The Dan-Xin archives contain over 1,000 proceedings worth of records, a small fraction of the cases handled by the local yamen between 1789 and 1895, when the archives were closed and stored in the local government archives. They were then taken over by the Japanese colonial authorities, the Xinzhu local court, the Court of Appeals, the Literature and Political Science Department of Taihoku (Taibei) Imperial University, and the law school of the same university, renamed National Taiwan University. Full in-text search of the Dan-Xin dang'an 淡新檔案 is now available. 

The Ba County Archives are held at the Sichuan Provincial Archives in Chengdu. They are by far the largest extant collection of local cases, including over 100,000 juan of legal records dating to the mid-eighteenth century. They primarily cover Ba County, which included the Prefectural Seat at what is now Chongqing. A selection of these records is now available online Qingdai Baxian Dang'an Huibian Qianlong Juan 清代巴县档案汇编乾隆卷.

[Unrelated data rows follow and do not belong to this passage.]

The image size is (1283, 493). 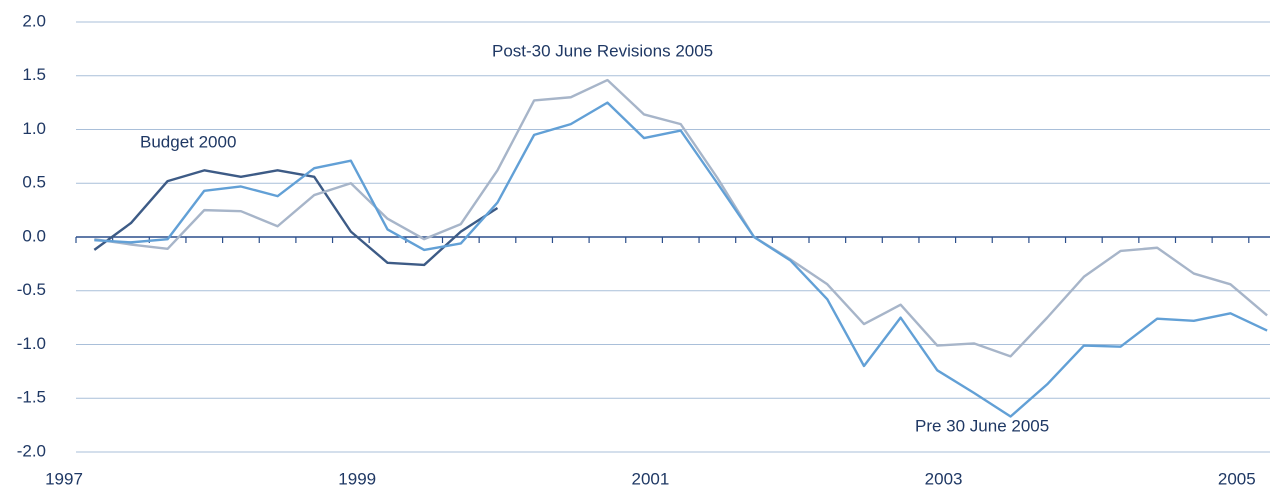 I want to click on y-tick-label: 0.5, so click(x=34, y=182). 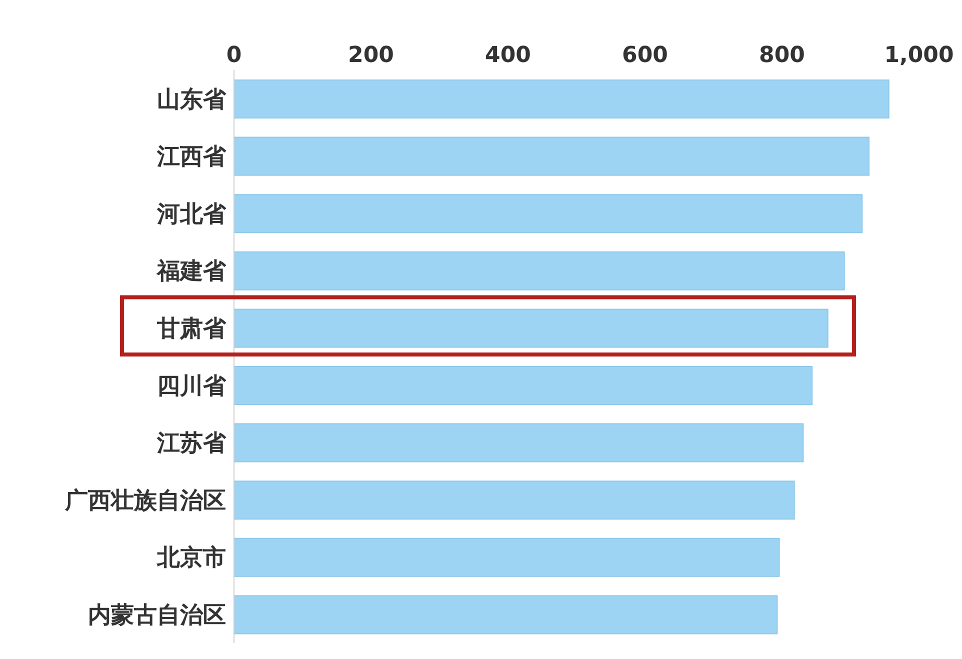 What do you see at coordinates (192, 100) in the screenshot?
I see `y-tick-label: 山东省` at bounding box center [192, 100].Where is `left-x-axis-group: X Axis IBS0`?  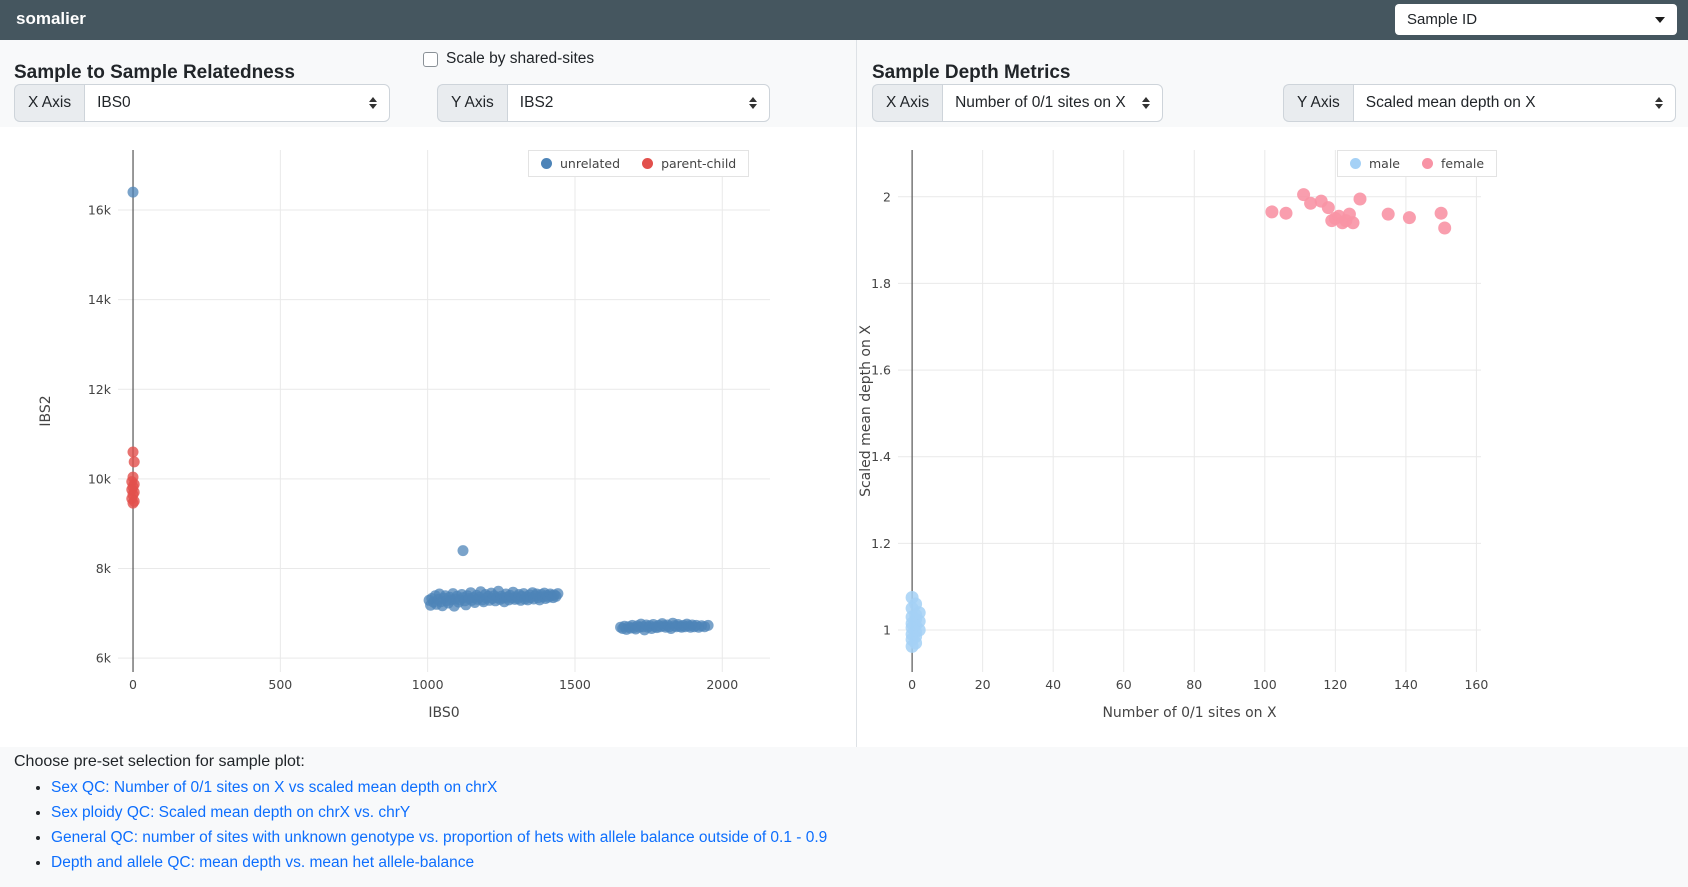 left-x-axis-group: X Axis IBS0 is located at coordinates (202, 103).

Another important archive held in the Sichuan Province is the Nanbu County Archives. It contains documents dating back to mid-seventeenth century to the last year of the Qing Dynasty, making it the most comprehensive county archive in terms of its time coverage. There are in total more than 18,000 juan of documents there, and have been published in 308 volumes of Qingdai Sichuan Nanbu Xian Yamen Dang'an 清代四川南部县衙门档案.  

Since the rediscovery in 2000 of the well-preserved legal documents in the Longquan County Archive 龍泉司法檔案, the Compiling and Research Center on Local Historical Documents in Zhejiang University 浙江大學地方歷史文書編纂與研究中心 has cooperated with the archive to digitalize and publish these documents. The archive contains 17,333 fascicles of lawsuits reports ranging from 1858-1949. Now two series of selected lawsuits are published as Longquan sifa dang’an xuanbian 龍泉司法檔案選編, series 1-2 (Beijing: Zhonghua shuju, 2012, 2014), the first series cover the Qing period cases while the second series include cases from 1912 onwards. Although not officially operated as an archive for the public, scholars are generally welcomed to have a seat and a computer in the research center to look at the scanned files (the original documents are still preserved in the county archive). A complete and detailed catalogue of all cases is provided in the office (however, the small fraction of the catalogue is available in Excel, see 龍泉縣檔案目錄).   

Reference works and bibliography

Dentō Chūgoku hantoku shiryō mokuroku 伝統中国判牘資料目錄, eds Miki Satoshi, Yamamoto Eishi, Takahashi Yoshirō (Tokyo: Kyuko Shoin, 2010)

As the title suggests, this is a bibliography of extant casebooks, 55 from Ming and 189 from Qing, with a brief description of the work and a list of the cases.